Is “Industrial Wireless” A Myth?

Oct. 10, 2012
Mike Fahrion discusses Ethernet for industrial applications and how it can be implemented with cellular and Wi-Fi.

In most ways, industrial Ethernet is more or less the same thing that you’ve got running through your home or office. It’s the same basic technology and the same chipsets. The only real difference is the quality of the connected devices. Things like hubs, routers, and switches in industrial environments must be able to stand up to shock, vibration, and temperature extremes on a daily basis. The consumer-grade gadgets that we use in our homes and offices aren’t designed or built for that kind of abuse.

Industrial Ethernet also needs to address a couple of other issues that aren’t normally much of a factor in home and office installations. For example, industrial cable runs are often quite lengthy, and many of the connected devices probably will have different ground potentials. The risk for ground loops, electromagnetic interference (EMI), electrostatic discharge (ESD), and other unwanted power surges is far higher than it would be in a home or office installation. (Consumer grade USB is particularly susceptible.)

As a result, industrial networks normally employ heavy-duty surge suppressors, and they place electrical isolators at strategic locations all around the network. Quite often the isolation will be built right into the devices that reside at the network focal points, like switches and serial servers. You’ll see plenty of dedicated inline and panel mount isolators as well.

Industrial networks also have to do a lot of media conversion, from fiber optics to copper cable, for example, or from serial data communications protocols to Ethernet. There’s probably some fiber to copper media conversion happening up on the telephone pole that provides your DSL or cable television link, but only a very large office network needs fiber optics, and home networks don’t need media conversion at all.

Aside from the environmental concerns and the need for various kinds of media conversion, however, industrial Ethernet behaves just like your home network. The same features that make Ethernet so useful in homes and offices make it infinitely more attractive than proprietary fieldbuses.  

“Industrial Wireless” Will Be No Different

The wireless technologies that are going to dominate factory floors soon will be the same ones that we use in our homes and offices. Cellular, Wi-Fi, and Bluetooth will be the base technologies that dominate the wireless world in the near term, whether it’s for IT or industrial applications. Niche technologies will survive for a while, but in the end they’ll be backed into a price and performance corner. Cellular, Wi-Fi, and Bluetooth ship in volumes that are orders of magnitude higher than anything the small, proprietary vendors can achieve, and with similar deltas in R&D budgets.

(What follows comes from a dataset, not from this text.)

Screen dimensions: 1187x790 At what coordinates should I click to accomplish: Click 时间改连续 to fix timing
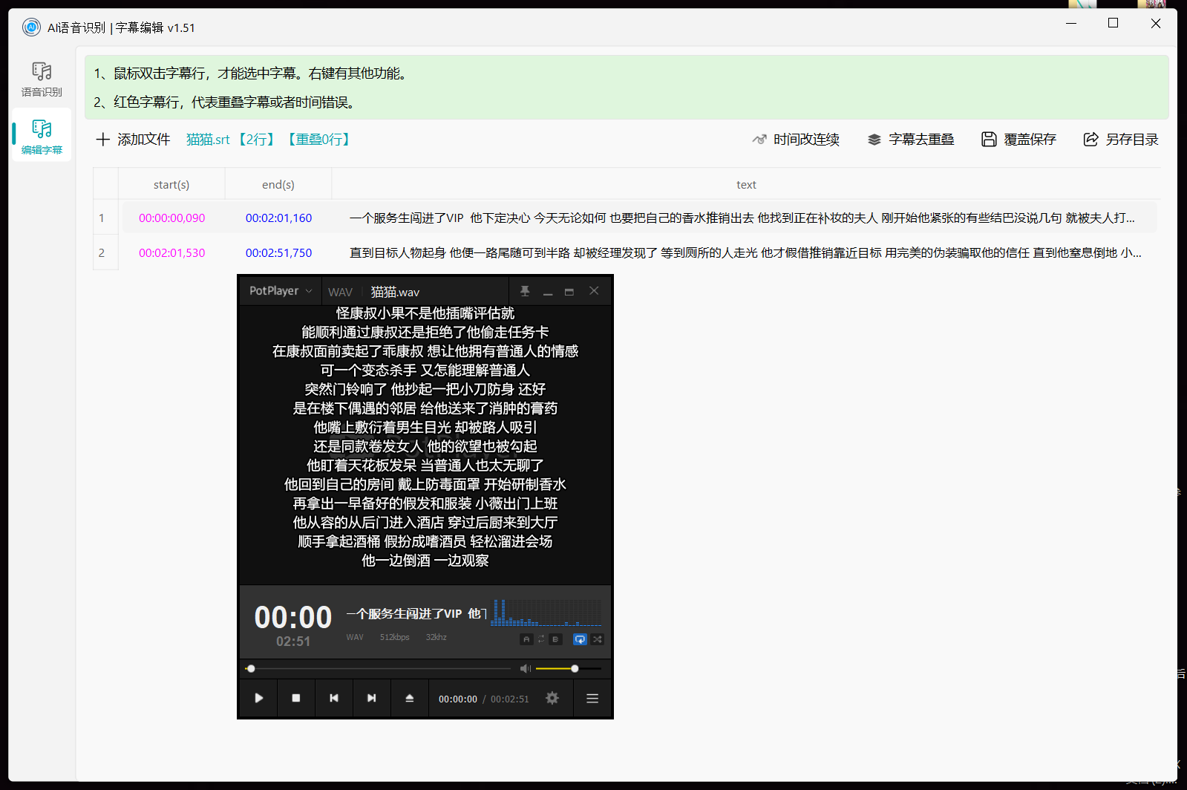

Cellular-based rugged Ethernet, already widespread in applications like fleet management and intelligent traffic control systems, will quickly expand into most other industries as well (see the figure). The price, convenience, and coverage provided by the cellular networks make cellular data networking very attractive compared to alternatives like fiber-optic buildouts. The cellular carriers will do everything they can to encourage this trend. Talk time has flattened out and the cellular providers know that if they want to continue to grow, cellular data plans that encourage machine-to-machine (M2M) device connectivity and networking are their only alternative.

The cellular telephone system provides a way to network remote sites and M2M equipment, as in this interactive traffic control system deployed across a geographically dispersed area in Europe. To establish two-way communication between remote devices and the monitoring center, UMTS/HSPA+ cellular routers were paired with security cameras, meteorological sensors, and dynamic road signs to access and analyze traffic and weather conditions and alert drivers in real time.

Just like wired Ethernet, wireless Ethernet will be used to keep the huge installed base of legacy devices connected and communicating via wireless media conversion. There are already devices on the market that enable serial equipment for Wi-Fi, for example, creating local wireless “hotspots” that technicians can access with their laptops, smart phones, and tablets just as easily as consumers access networks in the local coffee shop.

Called “Wi-Fi access points,” these devices come as embeddable modules or as boxed units for external use and are purpose-built for M2M applications. Expect to see this trend continue as wireless Ethernet takes over more and more of the tasks that used to be performed via fiber optics or copper cable.

Like wired networking devices, wireless equipment will need to be ruggedized for industrial use. And as the network edge expands to include increasingly remote locations, there will be a need to consider alternative wireless backhaul. A cellular router, for example, can be equipped with multiple SIM card ports, allowing it to automatically switch to an alternative cellular provider if communications with the primary provider should fail.

As the software and hardware have continued to improve, the interfaces between wireless, copper, and fiber have become quite seamless. Connecting to that wireless printer on the other side of your office isn’t all that different from connecting to a remote sensor on a pipeline half a continent away. In the end, whatever the connections or attached devices may be, it’s all just Ethernet.